Halifax Police Const. George Edward Farmer was found guilty of voyeurism, trespassing at night and breach of trust by a public officer on Friday.

Judge Chris Manning found Farmer, 47, not credible in explaining his actions during his testimony. His story was not credible because he patrolled the Esquire Motel in Bedford without telling the dispatcher what he was doing or where he was. He patrolled for months and gathered no evidence of wrongdoing.

Farmer testified he started patrolling the motel in 2016, after a call made him question if it was being used for prostitution. He patrolled it regularly for months before being investigated by Halifax Regional Police in September 2017. He was charged in December 2017.

Farmer testified he patrolled the motel between 11 p.m. and midnight during his break. When he was being investigated, Farmer was seen walking behind the motel, unscrewing light bulbs and looking in windows. He testified he was making sure no women were being assaulted or crimes were being committed in the rooms.
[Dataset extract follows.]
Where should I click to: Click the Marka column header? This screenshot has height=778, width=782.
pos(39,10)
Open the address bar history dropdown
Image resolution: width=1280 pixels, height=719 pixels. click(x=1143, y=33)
Manning said Farmer’s actions were not consistent with someone who was telling the truth.

For example, he did not believe Farmer’s explanation for the night when he ran into the woods. In that instance, Farmer was looking into a room near front office. He then ran into the woods for two minutes before coming back. Farmer said he had to use the washroom.

Manning said since he was on his lunch break, a police officer would have gone somewhere to relieve himself. Or, if it was emergency, he would have urinated in the woods in front of him, instead of running. The judge said that a better explanation is Farmer thought someone in the front office had seen him and he ran away to avoid being caught.

At one point a female undercover RCMP officer was put into one of the motel rooms and instructed to watch TV in shorts and a tank top with her blinds open. Farmer looked in her window eight times over two nights. The judge found Farmer’s explanation — he was trying to determine if it was the same woman from the 2016 call — was not believable.

Farmer was not seen acting sexually or taking pictures during his patrols and no pictures were found on his phone. However, Manning ruled motel guests expected privacy,  so sexual activity was not required for a conviction.

Farmer is an experienced officer who joined Halifax Regional Police in 2006.

Sentencing is scheduled for April 12, 2019.